# US Restricts Anthropic Model Access Over Security Risk

> Source: <https://letsdatascience.com/news/us-restricts-anthropic-model-access-over-security-risk-e8191017>
> Published: 2026-06-15 21:05:15.903880+00:00

# US Restricts Anthropic Model Access Over Security Risk

Several news outlets report that the US government directed Anthropic to suspend foreign access to its most advanced models. According to Reuters, a copy of a Commerce Department letter seen by Reuters and reported by ITNews shows US Commerce Secretary Howard Lutnick ordered Anthropic to suspend exports of Fable 5 and Mythos 5 to foreign nationals worldwide. Reuters and other outlets report Anthropic said it would "abruptly disable" the models after receiving the directive. Reporting by Reuters and the Guardian states the government cited a potential method to "jailbreak" safeguards that could enable identification of software vulnerabilities; Anthropic says officials provided only "verbal evidence of a potential narrow, non-universal jailbreak," per Reuters. Coverage in The Washington Post, The New York Times, and others notes the move follows earlier tensions after Anthropic declined certain US military uses and a related supply-chain blacklist.

### What happened

**Anthropic**, the San Francisco AI lab, disabled its most advanced models after receiving a US export-control directive restricting foreign access. Reuters reports the company received an order to suspend access to Fable 5 and Mythos 5 for all foreign nationals, and Reuters quotes Anthropic saying it would "abruptly disable" those models. According to ITNews and Reuters, a copy of a Commerce Department letter seen by Reuters shows US Commerce Secretary Howard Lutnick directed the company to stop exports worldwide.

### Technical details

Per reporting by Reuters and the Guardian, the Department of Commerce flagged a national-security concern tied to a potential method of bypassing safeguards, commonly described in coverage as a "jailbreak" that could allow Fable 5 to assist in identifying software vulnerabilities. Reuters reports Anthropic's public statement that the government provided only "verbal evidence of a potential narrow, non-universal jailbreak." Anthropic has told reporters that the bypass the government cited found only "minor" security flaws that other publicly available models can also find, according to company statements summarized in Reuters and ITNews.

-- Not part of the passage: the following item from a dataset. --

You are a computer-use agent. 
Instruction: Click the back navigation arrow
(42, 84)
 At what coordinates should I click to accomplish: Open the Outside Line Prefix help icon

### Context and significance, Editorial analysis

Industry observers have framed the directive as a substantial escalation of US export-control policy for frontier AI. For years, export controls emphasized chips and tooling; multiple outlets, including The Guardian and The Economist, place this action as a shift toward directly limiting access to deployed models. This change matters to practitioners because it alters how organizations evaluate geographic access, model deployment, and risk exposure for high-capability systems.

### Operational and stakeholder response

Reporting from ITNews and Reuters says senior Anthropic technical staff have been meeting with Department of Commerce officials, and ITNews reports a scheduled in-person meeting in Washington. Multiple outlets, including ITNews and Reuters, note more than 80 cybersecurity executives and experts signed an open letter urging the administration to lift restrictions, with signatories reported to include leaders from firms such as Nvidia and Adobe, per ITNews coverage.

### Observed patterns in similar cases, Editorial analysis

Companies facing export or regulatory restrictions commonly confront three practical challenges: maintaining global customer SLAs while complying with locality-based controls, certifying and reproducing technical evidence that regulators cite, and managing investor and partner uncertainty during rapid policy escalations. Practitioners should view this as part of a broader pattern where governments increasingly demand demonstrable, repeatable evidence for narrow technical risks before allowing cross-border access.

### What to watch

- •Whether the Department of Commerce produces documented, reproducible evidence of the cited jailbreak beyond the "verbal evidence" Reuters reports.
- •Any formal regulatory guidance or precedent set by the Commerce Department that defines what constitutes an export-control trigger for deployed models.
- •Responses from cloud providers, enterprise customers, and non-US governments on operational workarounds, regional deployments, or legal challenges.

### Implications for model governance, Editorial analysis

This episode underscores the growing intersection of model safety, security, and export policy. Organizations deploying high-capability models should expect increased scrutiny of demonstrable attack vectors, and industry-wide debates will likely intensify over how to balance technical mitigations, transparency, and cross-border access without relying on ad hoc, late-stage export directives.

### Reported factual sources

Key reported facts above draw on Reuters, The Washington Post, The Guardian, ITNews Australia, and related coverage in The New York Times and Time, each cited in their respective paragraphs above.

## Scoring Rationale

Direct government export controls on deployed frontier models are an industry-shaking policy development that affects deployment, governance, and international access for practitioners and vendors.